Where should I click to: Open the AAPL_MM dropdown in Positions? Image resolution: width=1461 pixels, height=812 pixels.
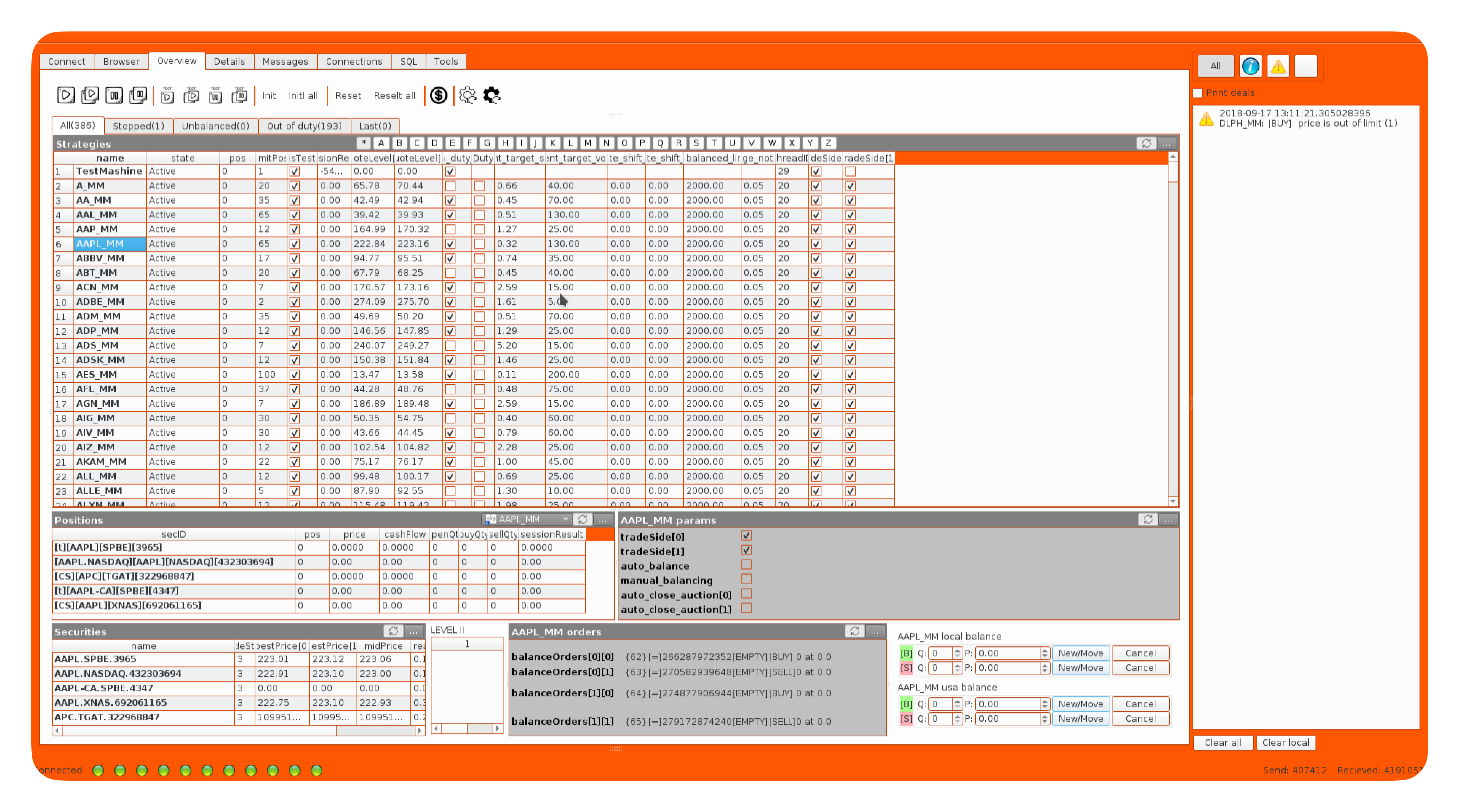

◇ ◇ ◇ ◇ ◇

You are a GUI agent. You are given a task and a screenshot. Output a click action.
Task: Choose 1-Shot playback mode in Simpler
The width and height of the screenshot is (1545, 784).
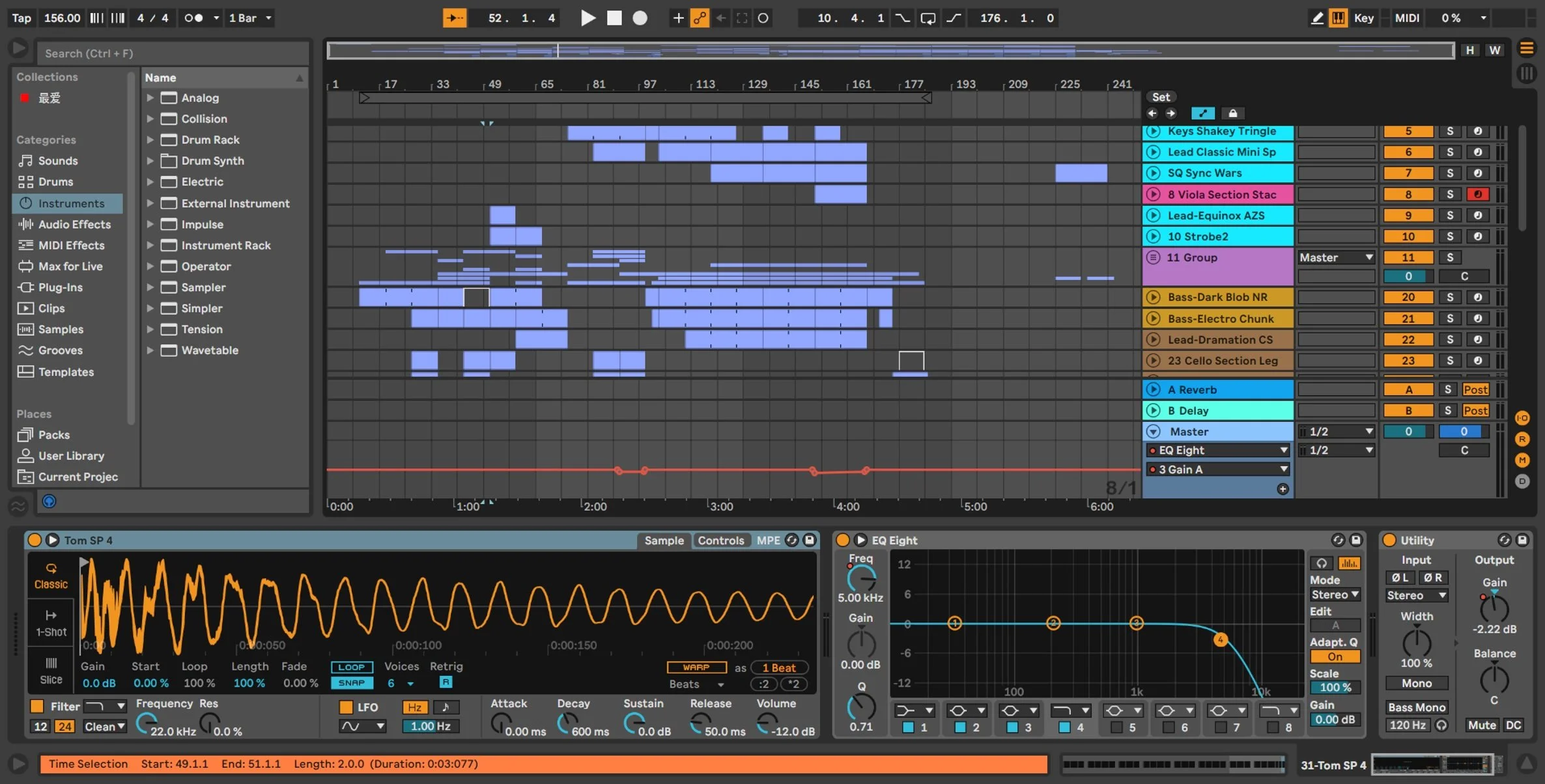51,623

◇ ◇ ◇ ◇ ◇

What is expected: Each line in the data where the string "click" occurs should be identified and copied.

Your response:
Where should I click to: Open the AAPL_MM dropdown in Positions? Image resolution: width=1461 pixels, height=812 pixels.
You are a GUI agent. You are given a task and a screenshot. Output a click action.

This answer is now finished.